Développement rapide

Les sénateurs rappellent tout d'abord que la méthanisation fait l'objet d'un développement industriel inédit depuis une dizaine d'années en France. La production de biogaz est ainsi passée d’environ 1 à près de 7 térawattheures (TWh) entre 2007 et 2019 avec pour usages la production de chaleur (62% dont 16% directement injectés dans les réseaux de gaz) et d’électricité (38%). 1.075 installations de biogaz étaient en fonction fin 2020 (dont 162 installations de stockage de déchets non dangereux et 46 stations d'épuration urbaines ou industrielles, selon le ministère de la Transition écologique), et plus de 1.100 sont actuellement en projet. La plupart des installations sont de petites unités et de nature agricole (à hauteur de 86% pour l'injection et de 79% pour celles produisant de l'électricité). Les trois premières régions comptant le plus d'installations liées à l'injection sont le Grand Est, les Hauts-de-France et la Bretagne. Celles où la densité d'installations produisant de l'électricité est la plus importante sont le Grand Est, la Bretagne et la Normandie. En outre, souligne le rapport, la production de biogaz "contribue à réduire nos émissions de gaz à effet de serre" avec un bilan carbone du biométhane "5 à 10 fois moindre que celui du gaz naturel", selon des données de GrDF. 

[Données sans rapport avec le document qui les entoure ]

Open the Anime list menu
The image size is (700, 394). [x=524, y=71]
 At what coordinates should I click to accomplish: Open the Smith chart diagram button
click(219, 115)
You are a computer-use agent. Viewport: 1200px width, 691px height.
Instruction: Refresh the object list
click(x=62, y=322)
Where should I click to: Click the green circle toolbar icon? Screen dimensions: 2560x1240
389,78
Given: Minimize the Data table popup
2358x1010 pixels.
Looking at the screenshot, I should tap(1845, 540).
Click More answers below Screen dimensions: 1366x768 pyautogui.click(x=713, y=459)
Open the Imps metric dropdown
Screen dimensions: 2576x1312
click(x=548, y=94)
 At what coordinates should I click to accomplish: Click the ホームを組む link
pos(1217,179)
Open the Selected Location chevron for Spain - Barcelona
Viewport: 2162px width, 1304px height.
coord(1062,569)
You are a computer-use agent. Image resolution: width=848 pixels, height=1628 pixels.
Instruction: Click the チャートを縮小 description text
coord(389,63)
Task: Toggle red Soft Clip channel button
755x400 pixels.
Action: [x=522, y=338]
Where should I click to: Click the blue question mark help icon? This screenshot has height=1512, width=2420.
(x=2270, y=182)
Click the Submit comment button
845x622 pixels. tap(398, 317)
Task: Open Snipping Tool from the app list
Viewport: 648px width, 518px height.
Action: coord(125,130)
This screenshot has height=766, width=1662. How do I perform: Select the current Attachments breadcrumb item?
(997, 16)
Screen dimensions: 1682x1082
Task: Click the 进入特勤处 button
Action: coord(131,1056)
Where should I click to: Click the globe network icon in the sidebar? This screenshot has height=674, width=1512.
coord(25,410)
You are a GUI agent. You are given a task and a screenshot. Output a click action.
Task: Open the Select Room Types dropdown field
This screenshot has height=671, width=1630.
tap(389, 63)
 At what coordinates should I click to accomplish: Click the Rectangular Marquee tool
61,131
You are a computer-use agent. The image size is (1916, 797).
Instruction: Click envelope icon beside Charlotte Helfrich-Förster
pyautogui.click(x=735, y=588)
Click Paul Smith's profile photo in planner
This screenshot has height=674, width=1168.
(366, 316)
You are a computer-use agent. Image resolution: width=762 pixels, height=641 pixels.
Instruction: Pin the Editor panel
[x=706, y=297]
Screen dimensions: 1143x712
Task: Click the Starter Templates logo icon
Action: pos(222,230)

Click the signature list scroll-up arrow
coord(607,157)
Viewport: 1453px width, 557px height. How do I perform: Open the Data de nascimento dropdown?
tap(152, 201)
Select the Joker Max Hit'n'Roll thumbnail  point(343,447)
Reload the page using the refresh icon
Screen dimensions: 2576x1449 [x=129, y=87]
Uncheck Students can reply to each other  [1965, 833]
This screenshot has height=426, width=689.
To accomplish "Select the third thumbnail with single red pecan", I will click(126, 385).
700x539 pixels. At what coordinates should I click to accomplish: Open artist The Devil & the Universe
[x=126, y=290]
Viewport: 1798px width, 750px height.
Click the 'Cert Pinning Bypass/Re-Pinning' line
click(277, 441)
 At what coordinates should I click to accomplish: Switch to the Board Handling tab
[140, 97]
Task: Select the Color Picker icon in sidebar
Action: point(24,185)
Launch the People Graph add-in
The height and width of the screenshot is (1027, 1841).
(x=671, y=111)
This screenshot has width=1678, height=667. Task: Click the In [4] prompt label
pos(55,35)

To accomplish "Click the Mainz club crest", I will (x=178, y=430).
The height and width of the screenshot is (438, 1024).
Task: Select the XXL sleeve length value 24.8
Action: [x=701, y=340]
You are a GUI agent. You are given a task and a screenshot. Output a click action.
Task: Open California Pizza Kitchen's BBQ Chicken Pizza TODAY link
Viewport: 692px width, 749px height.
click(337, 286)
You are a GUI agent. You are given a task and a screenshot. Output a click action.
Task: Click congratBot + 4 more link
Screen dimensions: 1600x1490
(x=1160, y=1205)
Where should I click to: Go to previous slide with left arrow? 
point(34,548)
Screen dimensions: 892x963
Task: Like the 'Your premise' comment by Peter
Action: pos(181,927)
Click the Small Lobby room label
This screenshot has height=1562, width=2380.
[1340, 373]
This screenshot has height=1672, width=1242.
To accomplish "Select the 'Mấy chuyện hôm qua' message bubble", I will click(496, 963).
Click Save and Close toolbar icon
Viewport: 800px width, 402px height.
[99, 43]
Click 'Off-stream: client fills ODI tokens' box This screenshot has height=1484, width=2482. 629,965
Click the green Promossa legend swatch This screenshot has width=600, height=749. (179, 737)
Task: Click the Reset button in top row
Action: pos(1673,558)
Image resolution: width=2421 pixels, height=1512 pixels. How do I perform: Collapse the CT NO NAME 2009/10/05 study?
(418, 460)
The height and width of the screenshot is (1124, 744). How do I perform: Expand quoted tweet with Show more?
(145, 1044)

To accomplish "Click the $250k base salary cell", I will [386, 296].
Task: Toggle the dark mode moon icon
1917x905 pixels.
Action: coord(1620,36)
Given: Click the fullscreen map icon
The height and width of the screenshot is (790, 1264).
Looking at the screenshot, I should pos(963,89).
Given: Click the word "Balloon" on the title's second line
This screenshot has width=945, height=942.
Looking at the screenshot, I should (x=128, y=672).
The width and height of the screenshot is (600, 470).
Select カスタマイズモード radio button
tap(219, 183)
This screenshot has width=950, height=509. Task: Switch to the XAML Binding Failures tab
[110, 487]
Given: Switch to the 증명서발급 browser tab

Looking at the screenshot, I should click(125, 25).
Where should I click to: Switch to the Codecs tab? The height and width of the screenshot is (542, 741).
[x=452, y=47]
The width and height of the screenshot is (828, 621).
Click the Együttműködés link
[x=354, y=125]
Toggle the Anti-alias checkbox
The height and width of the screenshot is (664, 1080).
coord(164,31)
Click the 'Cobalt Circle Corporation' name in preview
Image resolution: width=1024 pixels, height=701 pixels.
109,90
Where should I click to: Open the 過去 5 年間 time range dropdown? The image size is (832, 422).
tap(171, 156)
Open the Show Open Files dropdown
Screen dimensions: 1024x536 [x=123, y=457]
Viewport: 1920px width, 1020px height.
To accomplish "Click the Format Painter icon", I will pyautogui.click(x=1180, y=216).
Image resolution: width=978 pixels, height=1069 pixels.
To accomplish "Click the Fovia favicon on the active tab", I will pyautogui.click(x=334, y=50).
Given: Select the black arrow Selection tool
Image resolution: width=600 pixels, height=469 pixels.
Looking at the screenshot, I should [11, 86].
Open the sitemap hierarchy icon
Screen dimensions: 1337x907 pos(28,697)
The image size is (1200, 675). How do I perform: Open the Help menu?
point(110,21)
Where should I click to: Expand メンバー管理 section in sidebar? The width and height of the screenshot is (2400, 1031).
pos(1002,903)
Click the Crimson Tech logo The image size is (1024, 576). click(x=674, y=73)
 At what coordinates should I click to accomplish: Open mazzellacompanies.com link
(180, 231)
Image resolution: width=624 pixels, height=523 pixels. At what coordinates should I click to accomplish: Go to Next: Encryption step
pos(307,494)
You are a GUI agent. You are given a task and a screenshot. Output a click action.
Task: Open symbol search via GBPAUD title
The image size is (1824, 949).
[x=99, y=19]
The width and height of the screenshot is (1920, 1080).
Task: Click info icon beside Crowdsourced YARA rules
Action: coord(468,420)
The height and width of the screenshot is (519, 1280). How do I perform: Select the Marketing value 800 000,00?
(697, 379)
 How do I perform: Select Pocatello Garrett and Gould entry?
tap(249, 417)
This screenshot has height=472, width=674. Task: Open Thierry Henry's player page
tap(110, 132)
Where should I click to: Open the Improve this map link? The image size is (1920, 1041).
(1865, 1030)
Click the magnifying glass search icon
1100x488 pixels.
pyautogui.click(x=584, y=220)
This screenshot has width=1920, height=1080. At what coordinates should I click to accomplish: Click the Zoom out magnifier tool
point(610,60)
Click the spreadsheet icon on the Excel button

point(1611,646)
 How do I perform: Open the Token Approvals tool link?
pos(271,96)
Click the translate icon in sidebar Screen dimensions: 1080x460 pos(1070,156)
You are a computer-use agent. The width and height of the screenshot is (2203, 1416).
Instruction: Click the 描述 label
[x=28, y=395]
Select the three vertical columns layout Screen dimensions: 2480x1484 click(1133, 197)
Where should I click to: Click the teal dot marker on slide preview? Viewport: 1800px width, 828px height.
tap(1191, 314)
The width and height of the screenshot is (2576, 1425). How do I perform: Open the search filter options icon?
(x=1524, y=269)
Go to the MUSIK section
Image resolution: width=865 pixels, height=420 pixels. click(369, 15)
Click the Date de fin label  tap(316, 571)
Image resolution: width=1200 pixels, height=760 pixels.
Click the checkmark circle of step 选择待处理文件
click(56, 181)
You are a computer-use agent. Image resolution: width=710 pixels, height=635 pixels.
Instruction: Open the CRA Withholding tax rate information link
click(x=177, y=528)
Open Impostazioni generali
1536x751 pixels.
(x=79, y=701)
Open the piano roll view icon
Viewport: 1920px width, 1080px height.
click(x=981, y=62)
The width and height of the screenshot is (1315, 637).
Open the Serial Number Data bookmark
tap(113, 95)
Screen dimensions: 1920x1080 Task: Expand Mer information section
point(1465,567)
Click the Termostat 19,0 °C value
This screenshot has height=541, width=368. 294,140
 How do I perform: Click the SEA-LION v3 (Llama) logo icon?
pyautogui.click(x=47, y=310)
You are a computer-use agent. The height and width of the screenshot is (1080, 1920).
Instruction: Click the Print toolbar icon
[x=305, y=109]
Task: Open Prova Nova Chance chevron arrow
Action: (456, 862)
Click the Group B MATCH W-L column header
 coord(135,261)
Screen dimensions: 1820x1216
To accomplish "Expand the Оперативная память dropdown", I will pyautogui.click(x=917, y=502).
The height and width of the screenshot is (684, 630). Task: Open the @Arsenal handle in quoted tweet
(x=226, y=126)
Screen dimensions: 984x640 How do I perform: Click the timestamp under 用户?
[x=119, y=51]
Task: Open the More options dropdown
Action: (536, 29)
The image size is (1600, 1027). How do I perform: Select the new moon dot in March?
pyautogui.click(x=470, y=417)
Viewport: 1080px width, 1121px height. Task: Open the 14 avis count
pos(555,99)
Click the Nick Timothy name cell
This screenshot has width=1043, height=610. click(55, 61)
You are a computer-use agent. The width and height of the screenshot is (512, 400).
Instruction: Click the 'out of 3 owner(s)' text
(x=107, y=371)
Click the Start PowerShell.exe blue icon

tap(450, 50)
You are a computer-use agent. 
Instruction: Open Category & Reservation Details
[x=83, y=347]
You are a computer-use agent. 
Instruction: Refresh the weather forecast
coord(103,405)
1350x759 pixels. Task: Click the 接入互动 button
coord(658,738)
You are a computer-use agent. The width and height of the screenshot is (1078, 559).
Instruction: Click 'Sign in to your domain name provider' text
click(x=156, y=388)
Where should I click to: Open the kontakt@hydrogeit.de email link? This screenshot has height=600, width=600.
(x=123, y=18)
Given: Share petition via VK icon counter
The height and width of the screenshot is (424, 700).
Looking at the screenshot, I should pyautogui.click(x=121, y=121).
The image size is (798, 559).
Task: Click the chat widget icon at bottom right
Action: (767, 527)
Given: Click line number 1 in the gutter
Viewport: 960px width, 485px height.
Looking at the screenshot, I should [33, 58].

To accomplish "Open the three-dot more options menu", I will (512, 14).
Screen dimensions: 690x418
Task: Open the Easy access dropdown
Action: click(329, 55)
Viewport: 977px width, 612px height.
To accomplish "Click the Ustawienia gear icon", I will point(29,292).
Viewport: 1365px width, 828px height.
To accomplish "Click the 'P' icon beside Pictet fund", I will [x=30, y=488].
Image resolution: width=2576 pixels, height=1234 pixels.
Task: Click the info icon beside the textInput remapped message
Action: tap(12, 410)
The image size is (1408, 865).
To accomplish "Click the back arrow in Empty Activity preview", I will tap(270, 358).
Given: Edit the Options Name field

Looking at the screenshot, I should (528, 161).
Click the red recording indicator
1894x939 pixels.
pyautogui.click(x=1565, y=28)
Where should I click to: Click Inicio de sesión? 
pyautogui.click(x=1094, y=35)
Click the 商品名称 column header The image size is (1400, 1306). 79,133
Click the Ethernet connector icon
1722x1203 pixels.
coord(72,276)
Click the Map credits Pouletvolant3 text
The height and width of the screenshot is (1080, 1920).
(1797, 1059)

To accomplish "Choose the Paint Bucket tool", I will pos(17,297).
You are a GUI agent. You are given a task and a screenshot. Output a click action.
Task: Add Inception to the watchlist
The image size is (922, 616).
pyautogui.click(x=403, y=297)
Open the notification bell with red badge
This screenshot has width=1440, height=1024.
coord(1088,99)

Contestations et oppositions locales

Alors que "le caractère vertueux des énergies renouvelables conduit logiquement à vouloir promouvoir leur développement", relèvent les sénateurs, la méthanisation suscite des contestations et des oppositions locales, "faisant craindre l'émergence d'une crise de confiance plus large". Les sénateurs estiment que la situation actuelle apparaît dès lors "pour le moins complexe et ambiguë". "D’un côté, la méthanisation est considérée par ses promoteurs comme une opportunité en termes de transition écologique, en raison, tout à la fois, de la réduction attendue des émissions de gaz à effet de serre issus de la substitution de gaz renouvelable au gaz naturel fossile, de la diminution de notre dépendance à des importations de gaz et de la création attendue d’activité et d’emplois dans les territoires, constatent-ils. De l’autre, les sceptiques, les critiques ou les opposants de la méthanisation s’inquiètent, tout à la fois, des risques d’accident au cours des phases d’exploitation et de maintenance, de l’impact environnemental et agronomique des digestats, du renchérissement du coût foncier, des perspectives de concurrence entre cultures alimentaire et énergétique, que d’un risque de changement d’affectation des sols venant fragiliser nos filières et nos exploitations agricoles. Il s’agit, à chaque fois, de facteurs de dégradation du bilan environnemental de la méthanisation. Et certains s’interrogent sur le gain réel en termes d’émissions de gaz à effet de serre."

"Voie médiane"

Face à ces controverses, la mission prône "une voie médiane" et a adopté 61 propositions tendant à définir "un modèle français de la méthanisation". Leurs réflexions s'articulent autour de cinq grandes orientations : "clarifier les politiques publiques, structurer la filière pour améliorer les pratiques, territorialiser les projets, améliorer les pratiques pour renforcer les externalités positives, prévenir les risques". Ils proposent ainsi de "veiller à l'équilibre du mix énergétique" en évitant un scénario "tout biogaz à l'allemande". Ils plaident au contraire pour "un effort soutenu mais équilibré et progressif du biogaz" avec un point d'étape à mi-parcours de la programmation pluriannuelle de l'énergie (PPE) en 2023. Ils souhaitent aussi que dans le cadre de la préparation de la loi quinquennale sur l’énergie de 2023, la réévaluation de l’objectif de 10% de gaz renouvelable d’ici à 2030 soit prévue, en y intégrant les technologies complémentaires à la méthanisation (pyrogazéification, power-to-gas, gazéification hydrothermale).
Le cadre de soutien doit aussi être renouvelé, selon eux. Ils défendent notamment le maintien d'un soutien spécifique à l'injection du biométhane issu des boues d'épuration (Step).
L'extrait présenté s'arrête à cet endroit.